Data supplied
╔══
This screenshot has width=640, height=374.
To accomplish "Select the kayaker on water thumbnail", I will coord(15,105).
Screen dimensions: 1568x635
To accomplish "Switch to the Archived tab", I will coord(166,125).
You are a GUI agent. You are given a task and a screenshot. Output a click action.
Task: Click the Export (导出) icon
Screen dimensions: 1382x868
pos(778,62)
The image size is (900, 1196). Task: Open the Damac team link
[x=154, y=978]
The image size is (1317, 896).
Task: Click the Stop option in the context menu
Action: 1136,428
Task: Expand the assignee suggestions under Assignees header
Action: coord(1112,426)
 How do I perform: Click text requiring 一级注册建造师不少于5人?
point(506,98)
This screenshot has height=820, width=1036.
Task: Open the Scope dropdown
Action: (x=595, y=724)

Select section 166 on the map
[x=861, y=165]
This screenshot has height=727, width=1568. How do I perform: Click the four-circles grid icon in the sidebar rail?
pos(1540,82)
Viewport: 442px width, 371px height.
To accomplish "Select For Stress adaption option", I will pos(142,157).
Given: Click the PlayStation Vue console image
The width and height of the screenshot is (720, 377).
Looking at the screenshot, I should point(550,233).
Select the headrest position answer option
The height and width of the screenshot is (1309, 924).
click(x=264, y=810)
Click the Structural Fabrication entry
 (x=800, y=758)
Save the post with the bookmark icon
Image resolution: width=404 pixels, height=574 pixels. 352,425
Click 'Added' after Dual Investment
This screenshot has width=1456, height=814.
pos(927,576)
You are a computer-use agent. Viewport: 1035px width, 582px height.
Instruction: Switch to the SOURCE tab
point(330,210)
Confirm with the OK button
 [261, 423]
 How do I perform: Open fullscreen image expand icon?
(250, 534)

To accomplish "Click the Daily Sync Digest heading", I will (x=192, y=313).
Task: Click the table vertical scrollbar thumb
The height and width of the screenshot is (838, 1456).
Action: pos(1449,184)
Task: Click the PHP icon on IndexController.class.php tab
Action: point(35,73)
╚══
Written instruction
Starting at the line containing "Confirm with the OK button" and ending at the last line, write those lines out again with "fullscreen" swapped for "full-screen" and everything else unchanged.

Output
Confirm with the OK button
 [261, 423]
 How do I perform: Open full-screen image expand icon?
(250, 534)

To accomplish "Click the Daily Sync Digest heading", I will (x=192, y=313).
Task: Click the table vertical scrollbar thumb
The height and width of the screenshot is (838, 1456).
Action: pos(1449,184)
Task: Click the PHP icon on IndexController.class.php tab
Action: point(35,73)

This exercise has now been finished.